Book description
His marvellously funny - though characteristically unsparing - view
is combined with his vivid realisation of the dust, colour and blazing
sunlight of a world he had imagined since childhood. 'Clonk Clonk'
plunges us into an even more ancient way of life, primitive,
delightful, matriarchal. It contains one of Golding's most appealing
female characters, as well as a fascinating and surprising portrayal
of masculinity. 'Envoy Extraordinary' brings to life the court of a
Roman emperor, nameless, benign yet accustomed to power. He is
confronted by a brilliant but unsophisticated Greek whose fertile
inventions, centuries before their time, include printing, the
pressure cooker, and explosives. This story, later adapted by Golding
as his play 'The Brass Butterfly', is fastidiously comic,
philosophical and, as always with Golding, full of narrative irony.
All three stories show Golding as a gentle satirist, bringing the past
colourfully before us, with an awareness of human frailty but an
amused affection towards the individuals who manifest it.
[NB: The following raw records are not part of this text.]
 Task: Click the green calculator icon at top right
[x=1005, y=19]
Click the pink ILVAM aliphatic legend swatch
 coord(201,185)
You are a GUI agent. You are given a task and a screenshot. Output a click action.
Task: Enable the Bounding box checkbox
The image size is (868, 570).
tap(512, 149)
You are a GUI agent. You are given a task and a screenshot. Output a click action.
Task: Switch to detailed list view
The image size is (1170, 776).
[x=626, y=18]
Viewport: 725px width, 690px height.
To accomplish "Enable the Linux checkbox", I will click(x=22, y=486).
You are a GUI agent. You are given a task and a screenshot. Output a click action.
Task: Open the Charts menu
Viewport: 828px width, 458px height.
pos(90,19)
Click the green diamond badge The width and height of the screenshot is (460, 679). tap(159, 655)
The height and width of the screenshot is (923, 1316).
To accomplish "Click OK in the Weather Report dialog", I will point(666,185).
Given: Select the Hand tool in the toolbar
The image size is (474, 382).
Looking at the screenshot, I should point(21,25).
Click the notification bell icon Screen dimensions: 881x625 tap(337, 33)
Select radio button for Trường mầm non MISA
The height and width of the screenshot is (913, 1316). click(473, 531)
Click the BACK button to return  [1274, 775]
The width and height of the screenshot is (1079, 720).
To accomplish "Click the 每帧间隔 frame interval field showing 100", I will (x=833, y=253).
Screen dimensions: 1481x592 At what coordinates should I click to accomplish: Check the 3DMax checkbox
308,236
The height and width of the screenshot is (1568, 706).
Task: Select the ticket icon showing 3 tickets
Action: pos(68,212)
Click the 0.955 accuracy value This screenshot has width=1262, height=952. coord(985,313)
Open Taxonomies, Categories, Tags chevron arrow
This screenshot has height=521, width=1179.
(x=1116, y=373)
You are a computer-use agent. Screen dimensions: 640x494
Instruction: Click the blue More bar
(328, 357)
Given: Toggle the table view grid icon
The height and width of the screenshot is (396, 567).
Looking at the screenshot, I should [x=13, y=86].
William Golding was born in Cornwall in 1911. Before he became a
schoolmaster he was an actor, a lecturer, a small-boat sailor and a
musician. In 1940 he joined the Royal Navy and saw action against
battleships, and also took part in the pursuit of the Bismarck. After
the war he returned to Bishop Wordsworth's School in Salisbury and was
there when his first novel, Lord of the Flies, was published in 1954.
He won the Booker Prize for his novel Rites of Passage in 1980, and
was awarded the Nobel Prize for Literature in 1983. He was knighted in
1988. He died at his home in the summer of 1993. The Double Tongue, a
novel left in draft at his death, was published in June 1995.